What is needed is an exact copy of every line from the one with "Task: Hide the" to the end of the entries below, without the pictures.

(Pixel coordinate grounding data)
_ _ _ _ _

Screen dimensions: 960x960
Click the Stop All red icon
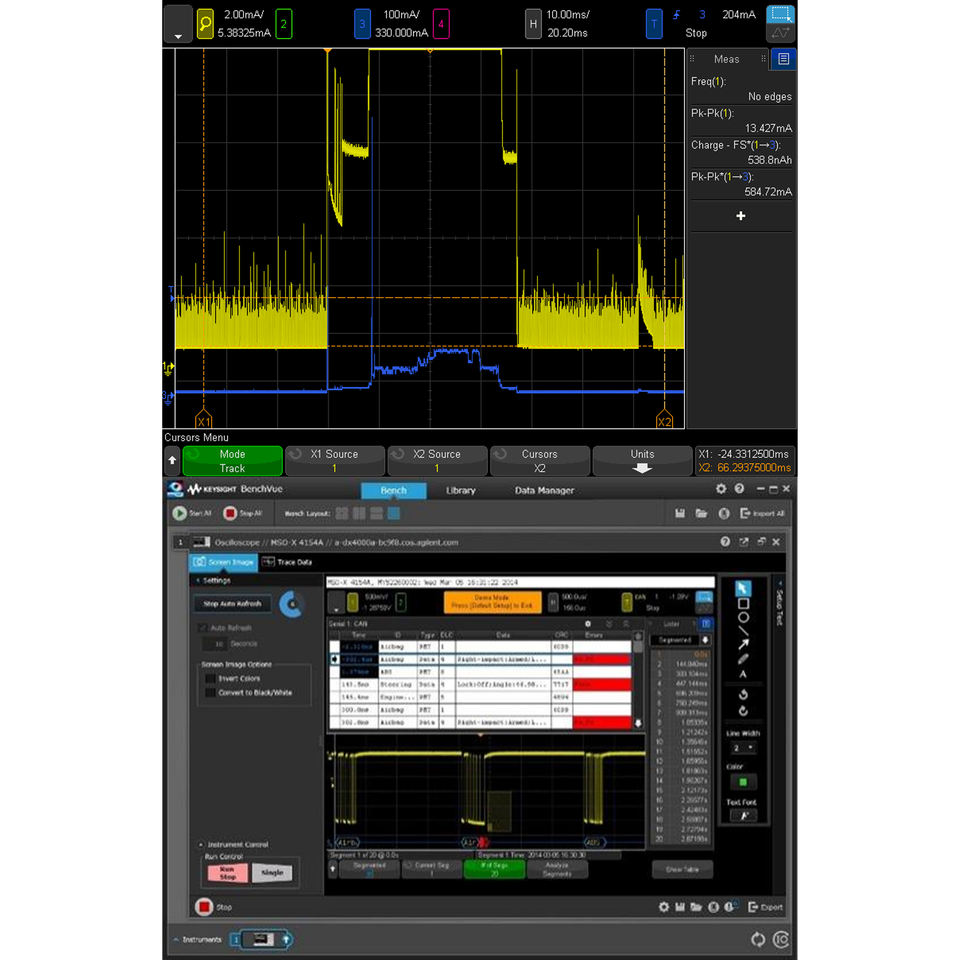click(230, 513)
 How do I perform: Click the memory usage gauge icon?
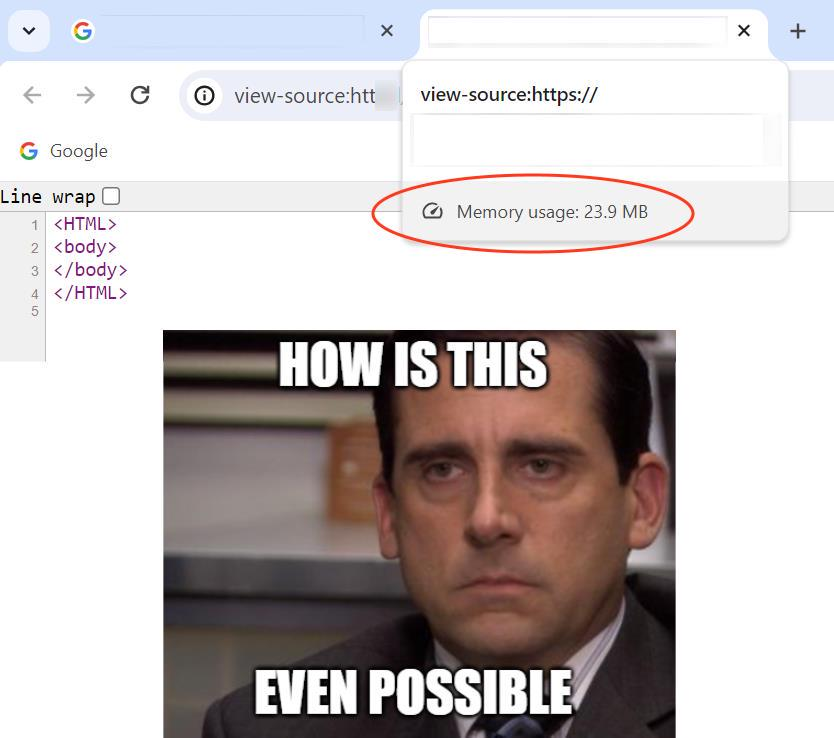coord(432,212)
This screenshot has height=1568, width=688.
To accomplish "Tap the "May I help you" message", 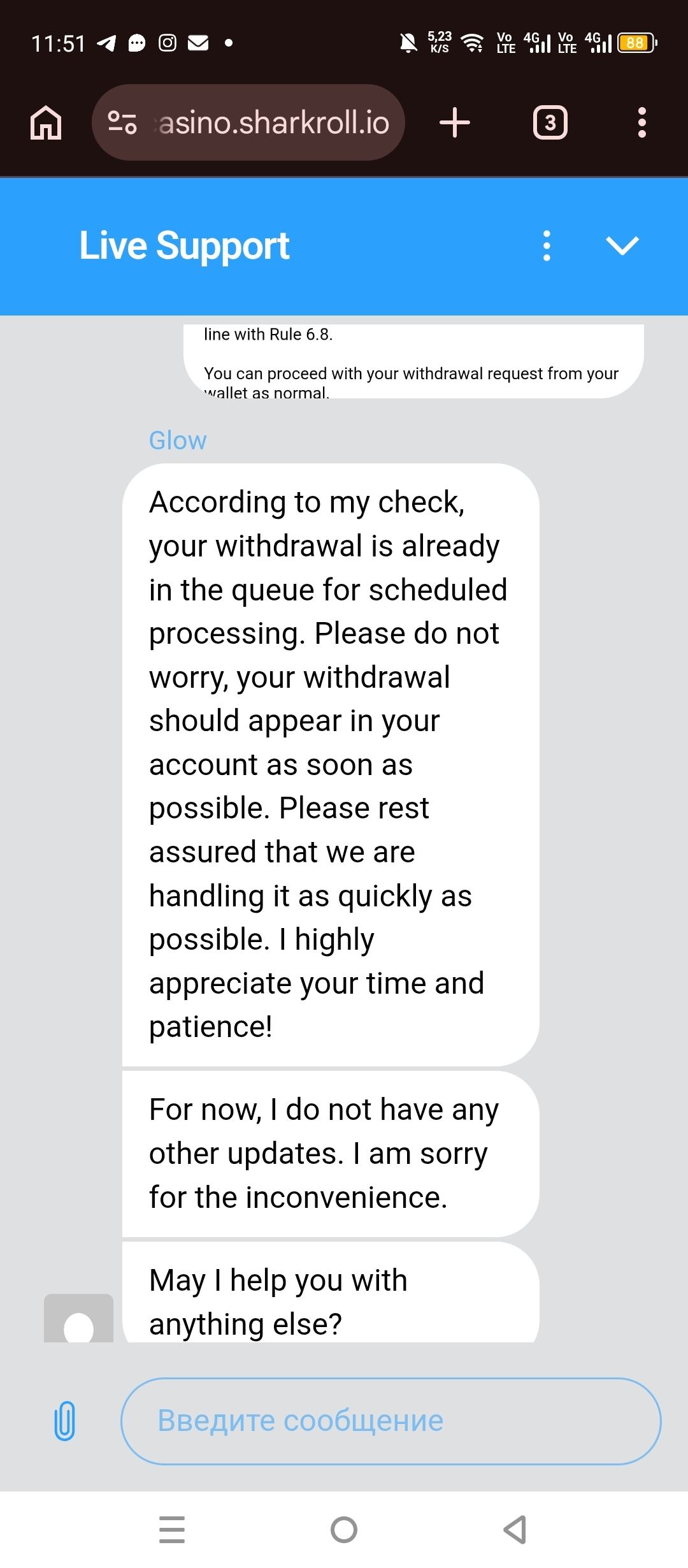I will [330, 1300].
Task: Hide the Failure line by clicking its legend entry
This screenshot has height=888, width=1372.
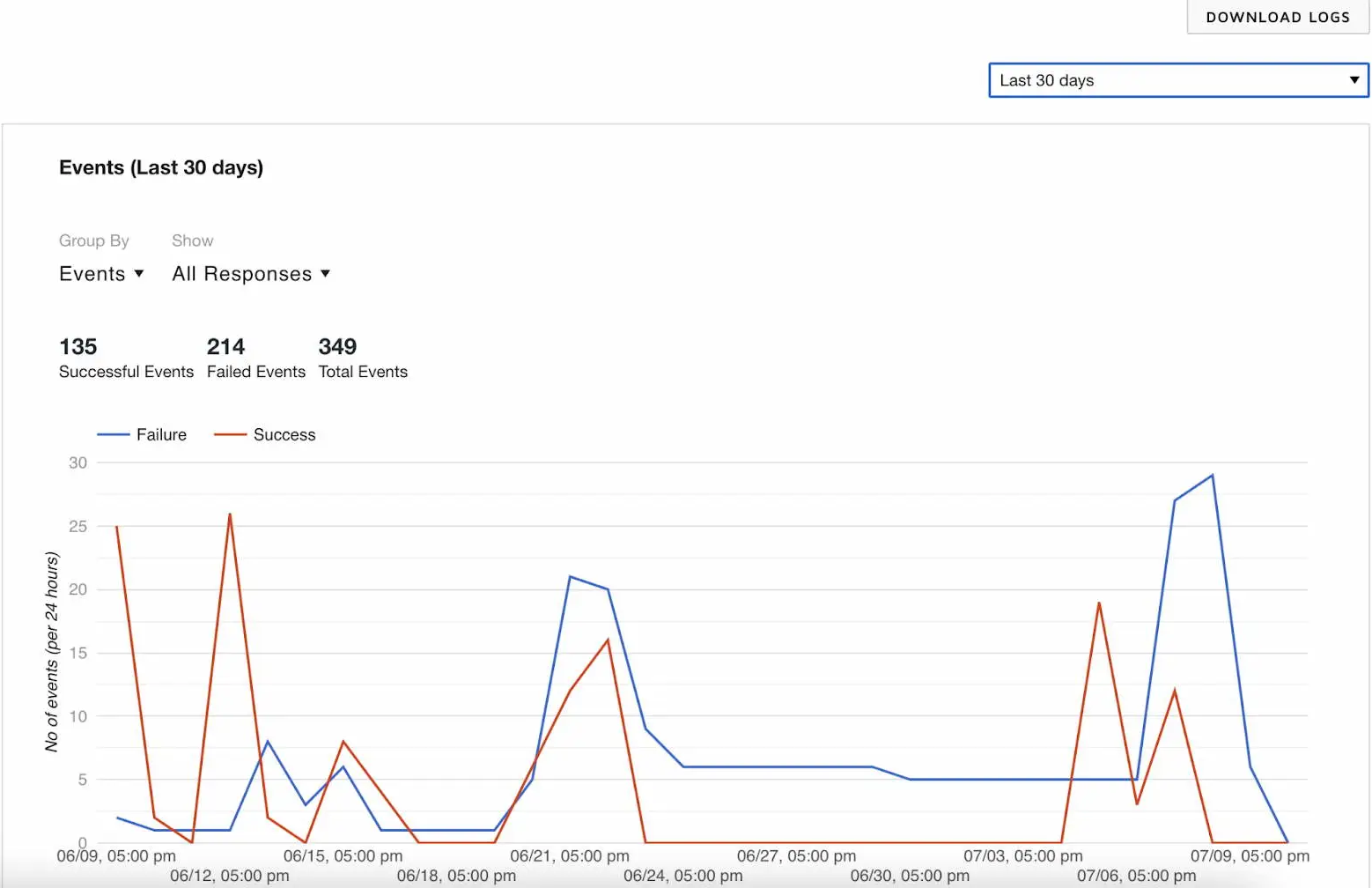Action: click(x=161, y=434)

_ _ _ _ _

__Reply__.
Task: Hide the Failure line by clicking its legend entry
This screenshot has height=888, width=1372.
Action: click(x=161, y=434)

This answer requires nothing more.